Advancing ORFV-Based Therapeutics to the Clinical Stage

Abstract

The Orf virus (ORFV) is the prototype member of the parapoxvirus family and has long been recognized for its robust immunogenicity, favourable safety profile and its ability to stimulate both cellular and humoural immune responses without inducing significant anti-vector immunity. Despite these inherent advantages, early applications of ORFV-based technologies were limited by challenges in manufacturing scalability and uncertainties regarding clinical safety in humans. However, recent breakthroughs have transformed this therapeutic landscape. A landmark achievement is the development of Prime-2-CoV, an ORFV-based anti-COVID-19 vaccine that has advanced into human clinical trials, providing the first clinical evidence of live ORFV's feasibility, safety and immunogenicity. This milestone, together with the establishment of a good manufacturing practice (GMP)-compliant production process and comprehensive preclinical evaluations, has laid a robust foundation for broader clinical applications of ORFV-based therapeutics. Moreover, the use of ORFV as an oncolytic virus therapy has shown promising results, effectively converting immunologically 'cold' tumours into 'hot' ones, underscoring its versatility as a therapeutic platform. In this review, we critically assess recent advances in ORFV-based therapeutics, with a particular focus on vaccine development and oncolytic virotherapy (OVT). We thoroughly discuss the milestones and impact of the first ORFV-based clinical trial, outline strategies for optimizing the technology and provide insights into overcoming remaining challenges. Collectively, these advancements position ORFV as a highly promising and versatile platform for next-generation prophylactic and therapeutic interventions in both human and veterinary medicine, while also providing a roadmap for future innovations.
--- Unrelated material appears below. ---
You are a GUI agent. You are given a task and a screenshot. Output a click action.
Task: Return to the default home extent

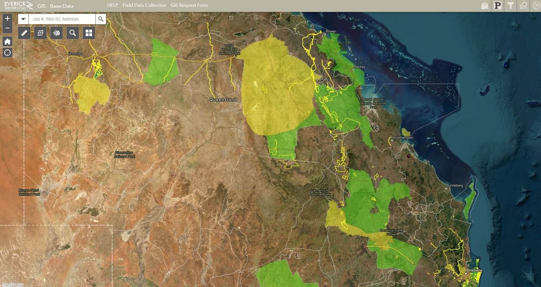[7, 41]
Keywords: ORFV; immune stimulation; immunogenic cell death; oncolytic virus; orf virus; parapoxvirus; vaccine; viral vector.

FIGURE 1

Anti‐tumour mechanisms of oncolytic ORFV. Oncolytic ORFV selectively replicates in tumour cells, inducing highly immunogenic cell death through direct lysis as well as the induction of apoptosis, pyroptosis and autophagy, while sparing healthy cells. The release of viral progeny, TAAs and DAMPs or pathogen‐associated molecular patterns (PAMPs) promotes the recruitment and activation of innate immune cells. This leads to the release of pro‐inflammatory cytokines, further enhancing immune activation. As a result, APCs prime a robust humoural and cellular adaptive anti‐tumour response, ultimately transforming the TME from immunologically inert (‘cold’) to highly reactive (‘hot’), facilitating the effective clearance of malignant cells.

FIGURE 2

Mode of action of ORFV D1701‐VrV based vaccines. Upon administration, D1701‐VrV recombinants encoding heterologous antigens (also called transgenes; depicted as yellow and green arrows) under the control of synthetic or native early‐phase promoters are internalized by professional APCs, such as macrophages and DCs, via receptor‐independent macropinocytosis (1). Inside the cytoplasm, the viral core is uncoated, releasing the genome, which is transcribed by viral RNA polymerases and transcription factors prepackaged within the particle (2). This early‐phase transcription includes the encoded transgenes and essential viral factors for sustained expression. Importantly, gene expression remains restricted to the early phase, preventing progression of the poxviral infection cycle to genome replication or late‐phase expression. Expressed transgenes are processed by the proteasome and presented on MHC class I and II molecules, activating CD8+ and CD4+ T cells (3). Concurrently, recognition of the viral double‐stranded DNA genome by the cGAS‐STING pathway (4) triggers innate immune signalling, leading to the activation of interferon regulatory factors (IRF) and NF‐kB (5). This activation drives the release of cytokines, such as IL‐12 and CXCL10, and the upregulation of costimulatory molecules, including CD80, CD86 and OX40L (6). The combination of antigen presentation and APC activation facilitates robust stimulation of adaptive and innate immune responses, including the activation of CD4⁺ and CD8⁺ T cells, B cells and NK cells. This results in potent humoural and cellular immunity against the encoded transgenes.

FIGURE 3

Design of Prime‐2‐CoV as a multi‐antigenic vaccine against SARS‐CoV‐2. (A) Structure of the SARS‐CoV‐2 virion. (B) Illustration of Prime‐2‐CoV, designed to express both the spike and nucleocapsid antigen of SARS‐CoV‐2 from two separate loci within the genome of the D1701‐VrV vector under control of viral early‐phase promoters (P).

FIGURE 4

Milestones of Prime‐2‐CoV to enter clinical trials. Timeline highlighting critical milestones in the development of Prime‐2‐CoV, from the start of the project in response to the Covid‐19 pandemic to the first in human clinical trials, as well as their ultimate impact on D1701‐VrV based therapeutics. Blue borders mark the advances in the pre‐clinical development of the vaccine candidate, red the development of a corresponding GMP compliant production process and green the clinical trials.